Bütün bunların olmasına rağmen Türkiye'nin önüne büyük kumpaslar koyulmaya çalışıldığına işaret eden Soylu, "Bir taraftan Ergenekon, bir taraftan Balyoz, bir taraftan Ay Işığı, bir taraftan darbe planları, bir taraftan AK Parti'nin kapatılması, bir taraftan da bu ülkede anayasaya göre cumhurbaşkanı seçilme yeteneği varken 367 safsatasıyla onu engelleyen bir anlayış. Gezi olaylarını çıkaranlar, ayak ayak üstüne atmışlar, bir tarafta keyif yapıp dedikodu üretiyorlar. 'AK Parti iktidardan düşsün' diye bütün güçlerini ortaya koymaya çalışıyorlar.
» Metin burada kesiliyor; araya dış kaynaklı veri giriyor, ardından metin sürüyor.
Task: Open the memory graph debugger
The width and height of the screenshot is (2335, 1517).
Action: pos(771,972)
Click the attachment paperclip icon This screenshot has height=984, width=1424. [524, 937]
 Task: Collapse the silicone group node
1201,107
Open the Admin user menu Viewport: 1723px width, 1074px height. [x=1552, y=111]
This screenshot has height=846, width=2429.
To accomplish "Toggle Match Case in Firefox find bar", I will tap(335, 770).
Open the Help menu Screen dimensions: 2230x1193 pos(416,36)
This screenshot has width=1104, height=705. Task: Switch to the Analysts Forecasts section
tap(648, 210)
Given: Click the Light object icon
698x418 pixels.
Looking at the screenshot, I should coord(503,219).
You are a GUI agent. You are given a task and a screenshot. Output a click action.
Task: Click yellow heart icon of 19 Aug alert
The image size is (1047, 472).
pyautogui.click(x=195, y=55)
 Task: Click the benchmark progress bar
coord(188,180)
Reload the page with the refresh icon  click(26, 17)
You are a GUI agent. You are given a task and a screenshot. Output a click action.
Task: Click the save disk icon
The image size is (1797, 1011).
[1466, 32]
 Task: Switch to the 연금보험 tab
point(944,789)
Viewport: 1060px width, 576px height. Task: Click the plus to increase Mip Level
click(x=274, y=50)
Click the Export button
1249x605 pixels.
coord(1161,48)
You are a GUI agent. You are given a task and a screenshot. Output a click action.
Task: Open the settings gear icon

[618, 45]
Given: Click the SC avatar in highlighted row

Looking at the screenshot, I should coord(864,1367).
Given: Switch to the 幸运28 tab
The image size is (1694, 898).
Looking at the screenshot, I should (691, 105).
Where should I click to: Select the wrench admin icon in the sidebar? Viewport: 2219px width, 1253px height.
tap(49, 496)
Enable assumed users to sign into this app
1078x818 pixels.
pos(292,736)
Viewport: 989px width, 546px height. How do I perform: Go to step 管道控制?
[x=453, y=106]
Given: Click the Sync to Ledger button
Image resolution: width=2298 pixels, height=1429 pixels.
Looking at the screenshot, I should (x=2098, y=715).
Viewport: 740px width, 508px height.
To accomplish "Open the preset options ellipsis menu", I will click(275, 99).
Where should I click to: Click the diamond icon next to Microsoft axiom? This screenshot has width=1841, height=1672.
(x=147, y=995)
Gezi olaylarının en önemli anlamı Türkiye'yi gerileme dönemine geri döndürebilmektir" diye konuştu.

"Bu ülkenin istiklaline ve istikbaline kastettiler"

Soylu, 17-25 Aralık olaylarıyla milletin dininin ve inancının istismar edildiğinin anlaşıldığına dikkati çekerek, "17-25 Aralık darbesiyle hepimizi kandırdılar ve aldattılar. Dinimizi ve inançlarımızı istismar ederek bu ülkenin evlatlarına, insanlarına iktidarı çok gördüler. Birilerinin maşası olarak bu ülkenin istiklaline ve istikbaline kastettiler. Bu ülkenin enerji geçiş güzergahı olmasındaki stratejik gücünü azaltmaya çalıştılar. Bu ülkenin insan kaynaklarındaki yarını yönetebilecek aklını sadece kullanılabilecek, sömürülebilecek emeğe döndürmeye çalıştılar" dedi.

Cumhurbaşkanı Recep Tayyip Erdoğan'ın o dönemde yaşananlara karşı cesaretle meydan okuduğunu belirten Soylu, "Modern ipek yolunu herkesin gel geç yapabileceği, ucuz kullanabileceği bir yola döndürmeye çalıştılar. Bu çok net ve açık şekilde ortadaydı. Sayın Cumhurbaşkanımız o tarihte, milletimizin de cesaretine hayran olduğu şekilde meydan okudu. Bunun bir istikbal ve istiklal mücadelesi olduğunu söyledi. Bunun, Türkiye'nin ilerlemesini durdurmaya yönelik tezgah olduğunu söyledi ve söylediği gibi çıktı. Bu millet ona inandı ve itimat etti. Onun yarına ait inancına ve geleceğine, bu millete olan umuduna inandı ve itimat etti" diyerek sözlerini tamamladı.

Programa, Soylu'nun yanı sıra AK Parti Trabzon milletvekili adayları Muhammet Balta, Ayşe Sula Köseoğlu, Adnan Günnar, Nihat Tosun ve Salih Cora ile çok sayıda öğrenci katıldı.